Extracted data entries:
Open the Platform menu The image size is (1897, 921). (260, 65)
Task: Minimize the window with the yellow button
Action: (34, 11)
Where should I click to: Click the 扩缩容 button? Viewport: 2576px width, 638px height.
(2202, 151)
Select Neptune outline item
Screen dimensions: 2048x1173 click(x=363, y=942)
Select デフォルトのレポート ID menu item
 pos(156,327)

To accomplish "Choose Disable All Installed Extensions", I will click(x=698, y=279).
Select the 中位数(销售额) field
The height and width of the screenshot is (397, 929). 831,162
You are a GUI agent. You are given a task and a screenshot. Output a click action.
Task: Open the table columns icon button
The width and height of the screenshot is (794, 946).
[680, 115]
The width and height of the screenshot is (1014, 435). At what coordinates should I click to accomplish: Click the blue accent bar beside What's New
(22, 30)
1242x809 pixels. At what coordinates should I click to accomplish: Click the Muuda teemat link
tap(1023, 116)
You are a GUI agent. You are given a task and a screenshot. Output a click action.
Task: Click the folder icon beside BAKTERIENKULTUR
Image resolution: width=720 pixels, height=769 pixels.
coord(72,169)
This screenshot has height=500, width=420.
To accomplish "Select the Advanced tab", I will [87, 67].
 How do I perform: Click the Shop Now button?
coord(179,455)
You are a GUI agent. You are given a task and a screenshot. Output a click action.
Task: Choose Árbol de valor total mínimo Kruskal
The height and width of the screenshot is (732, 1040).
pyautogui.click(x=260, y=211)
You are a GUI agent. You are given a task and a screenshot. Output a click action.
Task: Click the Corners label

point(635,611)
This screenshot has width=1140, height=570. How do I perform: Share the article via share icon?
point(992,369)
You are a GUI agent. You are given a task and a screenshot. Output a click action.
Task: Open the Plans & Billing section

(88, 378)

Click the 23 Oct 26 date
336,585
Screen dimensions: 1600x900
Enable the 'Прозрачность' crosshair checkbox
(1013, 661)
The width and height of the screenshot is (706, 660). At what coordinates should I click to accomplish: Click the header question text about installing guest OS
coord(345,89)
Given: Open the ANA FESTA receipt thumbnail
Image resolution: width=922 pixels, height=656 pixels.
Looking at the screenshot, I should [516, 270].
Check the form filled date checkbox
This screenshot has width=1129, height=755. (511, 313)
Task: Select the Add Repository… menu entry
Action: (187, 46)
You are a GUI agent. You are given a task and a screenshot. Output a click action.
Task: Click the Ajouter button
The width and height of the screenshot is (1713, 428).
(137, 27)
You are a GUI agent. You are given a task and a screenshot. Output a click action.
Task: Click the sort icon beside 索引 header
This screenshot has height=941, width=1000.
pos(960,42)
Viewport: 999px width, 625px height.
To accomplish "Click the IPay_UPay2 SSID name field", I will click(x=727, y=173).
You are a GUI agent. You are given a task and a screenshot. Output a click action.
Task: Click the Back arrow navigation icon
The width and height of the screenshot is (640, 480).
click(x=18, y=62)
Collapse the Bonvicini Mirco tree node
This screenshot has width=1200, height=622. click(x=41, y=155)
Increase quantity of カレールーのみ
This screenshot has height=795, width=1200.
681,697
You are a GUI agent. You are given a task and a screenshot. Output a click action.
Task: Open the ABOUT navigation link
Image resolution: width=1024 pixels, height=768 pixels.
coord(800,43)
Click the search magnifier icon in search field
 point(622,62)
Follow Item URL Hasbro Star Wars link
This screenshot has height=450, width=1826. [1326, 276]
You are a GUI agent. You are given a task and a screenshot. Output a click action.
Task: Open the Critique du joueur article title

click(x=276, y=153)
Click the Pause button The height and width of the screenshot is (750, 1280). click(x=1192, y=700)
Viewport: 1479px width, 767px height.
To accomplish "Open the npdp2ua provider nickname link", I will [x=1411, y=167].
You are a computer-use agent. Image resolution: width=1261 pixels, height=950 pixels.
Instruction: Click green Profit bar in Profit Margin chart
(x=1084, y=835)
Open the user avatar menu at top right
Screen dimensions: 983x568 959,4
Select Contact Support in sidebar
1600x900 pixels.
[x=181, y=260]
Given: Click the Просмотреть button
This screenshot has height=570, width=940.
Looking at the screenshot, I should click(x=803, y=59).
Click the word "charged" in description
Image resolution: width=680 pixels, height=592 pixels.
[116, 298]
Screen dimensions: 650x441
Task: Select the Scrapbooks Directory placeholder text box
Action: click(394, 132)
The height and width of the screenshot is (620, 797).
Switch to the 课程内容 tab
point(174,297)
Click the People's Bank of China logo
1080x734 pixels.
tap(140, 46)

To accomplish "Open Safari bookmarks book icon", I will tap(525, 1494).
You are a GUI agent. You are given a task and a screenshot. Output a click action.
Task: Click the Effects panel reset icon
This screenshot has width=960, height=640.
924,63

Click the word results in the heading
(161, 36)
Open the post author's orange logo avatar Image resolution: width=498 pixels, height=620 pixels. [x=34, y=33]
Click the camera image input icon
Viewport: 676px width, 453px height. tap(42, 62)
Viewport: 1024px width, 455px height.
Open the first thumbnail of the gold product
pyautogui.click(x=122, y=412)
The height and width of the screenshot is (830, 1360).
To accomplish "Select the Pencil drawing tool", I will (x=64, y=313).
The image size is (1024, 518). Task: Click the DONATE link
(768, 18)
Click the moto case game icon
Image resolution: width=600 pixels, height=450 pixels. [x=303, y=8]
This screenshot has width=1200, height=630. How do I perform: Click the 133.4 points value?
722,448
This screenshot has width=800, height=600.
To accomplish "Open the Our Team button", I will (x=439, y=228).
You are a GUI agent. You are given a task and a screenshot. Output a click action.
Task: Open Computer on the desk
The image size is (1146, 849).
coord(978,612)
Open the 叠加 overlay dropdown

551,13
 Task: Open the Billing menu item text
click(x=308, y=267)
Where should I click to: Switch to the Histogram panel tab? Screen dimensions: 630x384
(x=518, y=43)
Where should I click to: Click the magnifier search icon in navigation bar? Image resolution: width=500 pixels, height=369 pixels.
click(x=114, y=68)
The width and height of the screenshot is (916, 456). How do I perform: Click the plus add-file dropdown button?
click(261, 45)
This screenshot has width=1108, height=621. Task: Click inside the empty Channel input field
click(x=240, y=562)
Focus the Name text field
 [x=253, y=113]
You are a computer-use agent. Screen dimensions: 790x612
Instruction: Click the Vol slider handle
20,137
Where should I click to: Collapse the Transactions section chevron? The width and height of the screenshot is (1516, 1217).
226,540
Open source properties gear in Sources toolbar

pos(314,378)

* [REQUIRED ACTION]
Exact repetition of every record is required.

* [EXPECTED ANSWER]
Open the Platform menu The image size is (1897, 921). (260, 65)
Task: Minimize the window with the yellow button
Action: (34, 11)
Where should I click to: Click the 扩缩容 button? Viewport: 2576px width, 638px height.
(2202, 151)
Select Neptune outline item
Screen dimensions: 2048x1173 click(x=363, y=942)
Select デフォルトのレポート ID menu item
 pos(156,327)

To accomplish "Choose Disable All Installed Extensions", I will click(x=698, y=279).
Select the 中位数(销售额) field
The height and width of the screenshot is (397, 929). 831,162
You are a GUI agent. You are given a task and a screenshot. Output a click action.
Task: Open the table columns icon button
The width and height of the screenshot is (794, 946).
[680, 115]
The width and height of the screenshot is (1014, 435). At what coordinates should I click to accomplish: Click the blue accent bar beside What's New
(22, 30)
1242x809 pixels. At what coordinates should I click to accomplish: Click the Muuda teemat link
tap(1023, 116)
You are a GUI agent. You are given a task and a screenshot. Output a click action.
Task: Click the folder icon beside BAKTERIENKULTUR
Image resolution: width=720 pixels, height=769 pixels.
coord(72,169)
This screenshot has height=500, width=420.
To accomplish "Select the Advanced tab", I will [87, 67].
 How do I perform: Click the Shop Now button?
coord(179,455)
You are a GUI agent. You are given a task and a screenshot. Output a click action.
Task: Choose Árbol de valor total mínimo Kruskal
The height and width of the screenshot is (732, 1040).
pyautogui.click(x=260, y=211)
You are a GUI agent. You are given a task and a screenshot. Output a click action.
Task: Click the Corners label

point(635,611)
This screenshot has width=1140, height=570. How do I perform: Share the article via share icon?
point(992,369)
You are a GUI agent. You are given a task and a screenshot. Output a click action.
Task: Open the Plans & Billing section

(88, 378)

Click the 23 Oct 26 date
336,585
Screen dimensions: 1600x900
Enable the 'Прозрачность' crosshair checkbox
(1013, 661)
The width and height of the screenshot is (706, 660). At what coordinates should I click to accomplish: Click the header question text about installing guest OS
coord(345,89)
Given: Open the ANA FESTA receipt thumbnail
Image resolution: width=922 pixels, height=656 pixels.
Looking at the screenshot, I should [516, 270].
Check the form filled date checkbox
This screenshot has width=1129, height=755. (511, 313)
Task: Select the Add Repository… menu entry
Action: (187, 46)
You are a GUI agent. You are given a task and a screenshot. Output a click action.
Task: Click the Ajouter button
The width and height of the screenshot is (1713, 428).
(137, 27)
You are a GUI agent. You are given a task and a screenshot. Output a click action.
Task: Click the sort icon beside 索引 header
This screenshot has height=941, width=1000.
pos(960,42)
Viewport: 999px width, 625px height.
To accomplish "Click the IPay_UPay2 SSID name field", I will click(x=727, y=173).
You are a GUI agent. You are given a task and a screenshot. Output a click action.
Task: Click the Back arrow navigation icon
The width and height of the screenshot is (640, 480).
click(x=18, y=62)
Collapse the Bonvicini Mirco tree node
This screenshot has width=1200, height=622. click(x=41, y=155)
Increase quantity of カレールーのみ
This screenshot has height=795, width=1200.
681,697
You are a GUI agent. You are given a task and a screenshot. Output a click action.
Task: Open the ABOUT navigation link
Image resolution: width=1024 pixels, height=768 pixels.
coord(800,43)
Click the search magnifier icon in search field
 point(622,62)
Follow Item URL Hasbro Star Wars link
This screenshot has height=450, width=1826. [1326, 276]
You are a GUI agent. You are given a task and a screenshot. Output a click action.
Task: Open the Critique du joueur article title

click(x=276, y=153)
Click the Pause button The height and width of the screenshot is (750, 1280). click(x=1192, y=700)
Viewport: 1479px width, 767px height.
To accomplish "Open the npdp2ua provider nickname link", I will [x=1411, y=167].
You are a computer-use agent. Image resolution: width=1261 pixels, height=950 pixels.
Instruction: Click green Profit bar in Profit Margin chart
(x=1084, y=835)
Open the user avatar menu at top right
Screen dimensions: 983x568 959,4
Select Contact Support in sidebar
1600x900 pixels.
[x=181, y=260]
Given: Click the Просмотреть button
This screenshot has height=570, width=940.
Looking at the screenshot, I should click(x=803, y=59).
Click the word "charged" in description
Image resolution: width=680 pixels, height=592 pixels.
[116, 298]
Screen dimensions: 650x441
Task: Select the Scrapbooks Directory placeholder text box
Action: click(394, 132)
The height and width of the screenshot is (620, 797).
Switch to the 课程内容 tab
point(174,297)
Click the People's Bank of China logo
1080x734 pixels.
tap(140, 46)

To accomplish "Open Safari bookmarks book icon", I will tap(525, 1494).
You are a GUI agent. You are given a task and a screenshot. Output a click action.
Task: Click the Effects panel reset icon
This screenshot has width=960, height=640.
924,63

Click the word results in the heading
(161, 36)
Open the post author's orange logo avatar Image resolution: width=498 pixels, height=620 pixels. [x=34, y=33]
Click the camera image input icon
Viewport: 676px width, 453px height. tap(42, 62)
Viewport: 1024px width, 455px height.
Open the first thumbnail of the gold product
pyautogui.click(x=122, y=412)
The height and width of the screenshot is (830, 1360).
To accomplish "Select the Pencil drawing tool", I will (x=64, y=313).
The image size is (1024, 518). Task: Click the DONATE link
(768, 18)
Click the moto case game icon
Image resolution: width=600 pixels, height=450 pixels. [x=303, y=8]
This screenshot has width=1200, height=630. How do I perform: Click the 133.4 points value?
722,448
This screenshot has width=800, height=600.
To accomplish "Open the Our Team button", I will (x=439, y=228).
You are a GUI agent. You are given a task and a screenshot. Output a click action.
Task: Open Computer on the desk
The image size is (1146, 849).
coord(978,612)
Open the 叠加 overlay dropdown

551,13
 Task: Open the Billing menu item text
click(x=308, y=267)
Where should I click to: Switch to the Histogram panel tab? Screen dimensions: 630x384
(x=518, y=43)
Where should I click to: Click the magnifier search icon in navigation bar? Image resolution: width=500 pixels, height=369 pixels.
click(x=114, y=68)
The width and height of the screenshot is (916, 456). How do I perform: Click the plus add-file dropdown button?
click(261, 45)
This screenshot has width=1108, height=621. Task: Click inside the empty Channel input field
click(x=240, y=562)
Focus the Name text field
 [x=253, y=113]
You are a computer-use agent. Screen dimensions: 790x612
Instruction: Click the Vol slider handle
20,137
Where should I click to: Collapse the Transactions section chevron? The width and height of the screenshot is (1516, 1217).
226,540
Open source properties gear in Sources toolbar

pos(314,378)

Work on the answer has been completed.